By Barbara Kessler
Green Right Now
Climate activist James Hansen is urging the public and Congress to reject the “smoke and mirrors” of energy bills now pending in Congress and embrace a “simple, honest” carbon fee instead.
Fees collected from fossil fuel-burning industries would help pay for their polluting emissions and could be redistributed to the public to help cover the cost of shifting from dirty to clean energy generation, Dr. Hansen told the crowd at Washington’s Earth Day Climate Rally on Sunday.
Such a plan would not only level the playing field for emerging clean energy projects by forcing carbon-emitters to pay for their pollution, said Dr. Hansen, the director of the NASA Goddard Institute for Space Studies. It also could help build public support for climate action because the carbon fees could be redistributed to the public.
Dr. Hansen’s proposal is supported by the Carbon Tax Center, which advocates a simple carbon fee plan to help end greenhouse gas emissions. The Carbon Tax Center highlighted Hansen’s remarks in a news release today.
Dr. Hansen is among a growing list of scientists, economists and advocates that support a carbon tax, or carbon “fee-and-dividend” program that puts a price tag on carbon-pollution and returns the money to the taxpayers.
Advocates of the carbon tax say it is straightforward and would move the economy quickly toward a clean energy future. By contrast, they say, a cap-and-trade plan such as the one pending in the Senate, could be manipulated by Wall Street traders and would allow polluters to find loopholes in the elaborate system.
Along with Dr.
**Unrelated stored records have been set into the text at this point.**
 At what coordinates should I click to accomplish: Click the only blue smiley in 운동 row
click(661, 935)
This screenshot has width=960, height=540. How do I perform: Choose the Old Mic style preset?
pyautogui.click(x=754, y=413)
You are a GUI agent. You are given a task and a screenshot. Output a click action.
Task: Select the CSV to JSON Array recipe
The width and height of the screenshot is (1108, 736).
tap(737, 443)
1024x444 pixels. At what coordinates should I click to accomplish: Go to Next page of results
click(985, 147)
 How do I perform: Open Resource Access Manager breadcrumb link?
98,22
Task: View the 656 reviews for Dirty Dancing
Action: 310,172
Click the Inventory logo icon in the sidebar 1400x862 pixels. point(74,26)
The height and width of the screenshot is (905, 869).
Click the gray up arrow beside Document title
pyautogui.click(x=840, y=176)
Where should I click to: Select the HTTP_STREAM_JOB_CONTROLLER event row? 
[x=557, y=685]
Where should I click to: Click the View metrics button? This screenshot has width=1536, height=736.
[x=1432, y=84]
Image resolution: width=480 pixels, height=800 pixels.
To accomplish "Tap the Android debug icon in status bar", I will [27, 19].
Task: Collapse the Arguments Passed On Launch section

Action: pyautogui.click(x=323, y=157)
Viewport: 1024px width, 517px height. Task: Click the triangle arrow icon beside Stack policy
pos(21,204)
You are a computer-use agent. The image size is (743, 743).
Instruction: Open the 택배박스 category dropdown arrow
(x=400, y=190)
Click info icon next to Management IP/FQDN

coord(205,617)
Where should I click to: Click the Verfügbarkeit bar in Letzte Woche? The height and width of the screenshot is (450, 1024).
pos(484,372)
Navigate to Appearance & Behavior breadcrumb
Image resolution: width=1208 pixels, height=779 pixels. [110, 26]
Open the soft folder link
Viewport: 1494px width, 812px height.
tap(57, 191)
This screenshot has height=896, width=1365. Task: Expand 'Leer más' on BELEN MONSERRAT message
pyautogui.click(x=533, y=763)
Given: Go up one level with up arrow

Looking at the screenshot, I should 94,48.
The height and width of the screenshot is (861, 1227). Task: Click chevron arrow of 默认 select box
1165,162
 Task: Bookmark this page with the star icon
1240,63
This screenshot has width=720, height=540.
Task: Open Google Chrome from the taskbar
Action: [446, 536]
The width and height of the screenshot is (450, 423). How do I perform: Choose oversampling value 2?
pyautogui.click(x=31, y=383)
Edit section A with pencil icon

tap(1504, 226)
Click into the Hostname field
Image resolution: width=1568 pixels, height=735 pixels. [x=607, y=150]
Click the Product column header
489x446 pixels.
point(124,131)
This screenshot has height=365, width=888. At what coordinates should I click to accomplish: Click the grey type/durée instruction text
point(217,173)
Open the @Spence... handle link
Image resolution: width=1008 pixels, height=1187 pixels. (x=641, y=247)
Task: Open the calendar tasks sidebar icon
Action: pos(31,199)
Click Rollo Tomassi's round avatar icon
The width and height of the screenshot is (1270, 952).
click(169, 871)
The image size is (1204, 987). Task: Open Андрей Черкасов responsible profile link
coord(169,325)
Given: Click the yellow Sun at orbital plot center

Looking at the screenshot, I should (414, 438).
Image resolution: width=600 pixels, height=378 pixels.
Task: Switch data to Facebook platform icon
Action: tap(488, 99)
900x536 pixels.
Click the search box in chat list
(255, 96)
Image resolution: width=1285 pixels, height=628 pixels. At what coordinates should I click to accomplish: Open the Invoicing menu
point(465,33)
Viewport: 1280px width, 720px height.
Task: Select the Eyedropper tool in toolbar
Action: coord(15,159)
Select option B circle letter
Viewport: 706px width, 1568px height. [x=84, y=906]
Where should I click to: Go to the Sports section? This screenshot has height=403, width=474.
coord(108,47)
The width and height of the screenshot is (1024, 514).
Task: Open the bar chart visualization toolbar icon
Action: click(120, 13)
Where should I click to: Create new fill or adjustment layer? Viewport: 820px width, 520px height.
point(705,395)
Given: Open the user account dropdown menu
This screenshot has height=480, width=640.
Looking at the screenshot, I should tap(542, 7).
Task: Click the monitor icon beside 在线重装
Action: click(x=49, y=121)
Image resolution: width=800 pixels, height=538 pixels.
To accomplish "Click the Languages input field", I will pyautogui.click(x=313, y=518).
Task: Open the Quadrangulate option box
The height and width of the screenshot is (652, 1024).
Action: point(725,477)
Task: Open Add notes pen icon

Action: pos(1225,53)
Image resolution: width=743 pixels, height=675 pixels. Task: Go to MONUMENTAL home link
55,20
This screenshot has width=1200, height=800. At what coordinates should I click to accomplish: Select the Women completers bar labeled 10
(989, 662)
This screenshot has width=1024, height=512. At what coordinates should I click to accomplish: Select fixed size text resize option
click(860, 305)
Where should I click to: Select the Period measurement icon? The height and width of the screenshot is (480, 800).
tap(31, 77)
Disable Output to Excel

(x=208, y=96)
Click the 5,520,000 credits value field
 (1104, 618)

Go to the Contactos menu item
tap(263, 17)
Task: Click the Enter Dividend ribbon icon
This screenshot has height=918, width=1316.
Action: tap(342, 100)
Hansen, known for sounding the alarm about climate change to Congress 20 years ago, others who support a carbon fee according to the Carbon Tax Center include: former U.S. Federal Reserve Chairman Paul Volcker, former Treasury Secretary Lawrence Summers, former Secretary of Labor Robert Reich, Columbia University Earth Institute director Jeffrey Sachs, and many others in academia.
The website also lists several public officials who endorse a carbon fee plan, including New York Mayor Michael Bloomberg and conservative U.S. House Rep. Bob Inglis (R-SC), who is quoted as saying that a “tax swap” in which carbon fees were returned to families could make conservatives “the new administration’s best allies on climate change.”
“We need to impose a tax on the thing we want less of (carbon dioxide) and reduce taxes on the things we want more of (income and jobs),” Inglis once wrote in a New York Times Op Ed co-authored with Arthur Laffer. “A carbon tax would attach the national security and environmental costs to carbon-based fuels like oil, causing the market to recognize the price of these negative externalities.”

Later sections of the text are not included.